A quick chat with novelist Ann Napolitano -- author of A GOOD HARD LOOK: A Novel of Flannery O'Connor and WITHIN ARMS REACH. She's here to talk writing tips, Groff, English rock stars, Cholula hot sauce, and one truly bizarre publishing-world request.
Current obsessions -- literary or otherwise.
Cholula hot sauce, kale chips, and how to structure a novel.
Writing Tip #17 for Aspiring Writers – or #47 or #2. Your pick.
17) Be nice. Out in the publishing industry (and in life), don’t be an asshole. Whether you’re famous, non-famous, struggling or not struggling, remember to write thank you notes when people help you. And help others, when you’re able to.
Pep talk (or bootie-kicking) for the downhearted writer. Let fly.
I read a quote somewhere that said the first twelve years of a writing career are the hardest. This made me laugh, but it has the sharp jab of truth. It took about ten years of writing seriously before I was published (and that period was laden with rejection). Tenacity and persistence are the key to a writing career. Keep writing (regularly and seriously), and you will be published. You will get better. You will go deeper. That’s it.
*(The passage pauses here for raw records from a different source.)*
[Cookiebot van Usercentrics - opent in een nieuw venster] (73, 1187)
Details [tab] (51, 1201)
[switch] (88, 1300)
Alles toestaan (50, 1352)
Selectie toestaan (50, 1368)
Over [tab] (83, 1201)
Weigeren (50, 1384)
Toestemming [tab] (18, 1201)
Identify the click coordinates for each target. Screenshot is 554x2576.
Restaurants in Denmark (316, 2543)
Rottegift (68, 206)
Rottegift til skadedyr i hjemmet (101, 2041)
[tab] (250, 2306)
What’s your reading life like? Do you have any current favorites or sleepers that may have flown under our radar?
I recently fell in love with a young writer named Lauren Groff. It’s such a huge, rare, book-nerd pleasure to stumble upon a writer who thrills, entertains and inspires me this much. I read her two novels back to back—Monsters of Templeton and Arcadia—and then a beautiful short story called “L. Debard and Aliette”. When I was done I knew I’d added another writer to my list of absolute favorites.
What other jobs have you had -- other than writing or teaching writing? Did one of these help shape you as a writer?
I was a personal assistant for an English rock musician and his family for eight years. It was a great job for an aspiring writer. I met legitimately fascinating people on a regular basis. In fact, they were not only fascinating, but often brasher, bolder and more poorly behaved than the people one normally comes across, so they made for awesome character research. The other big plus, for me, was that I spent relatively little time writing/typing during that job. Every day was different, but it involved a lot of phone calls and logistical planning with nannies and drivers and tour managers and running errands and attending photo shoots, which meant that when I went home, my computer screen felt fresh to me, instead of painfully familiar. I think I would have found it difficult to sit at a desk all day, typing, and then go home to type my stories.
Tell us a tale from the publishing world – something, ANYthing about that process from your perspective.
When my first novel was published, the editor for the English edition wanted me to change my name. Not the name of one of the characters in the book, but my actual name. Why? Because the novel was about an Irish-Catholic family, and my last name happens to be Italian. My editor asked me to publish under my mother’s maiden name, which was McNamara. She thought readers would have a stronger connection to the book if they knew the author had based it on her own history.
This request, quite simply, shocked me. In part because this was my name, and my first book to go out into the world, so I didn’t want to publish under a pseudonym. But I also didn’t believe that readers would care what my last name was. I was a reader, after all—I knew that we were smart and in it for the writing and the storytelling. Changing my name wasn’t going to make a difference. They would love or hate or feel ‘meh’ about the book based solely on its merits.
Up until this point I’d had an attitude of complete reverence for the publishing industry; my stance was that they knew what they were doing, and I didn’t. But with this request I realized the obvious: no one knows everything. I had to advocate for my book, and my readers, going forward.
Ann Napolitano is the author of the novels A Good Hard Look and Within Arm’s Reach. She received an MFA from New York University; she teaches fiction writing for Brooklyn College’s MFA program, New York University’s School of Continuing and Professional Studies and for Gotham Writers’ Workshop. She lives in New York City with her husband and two children.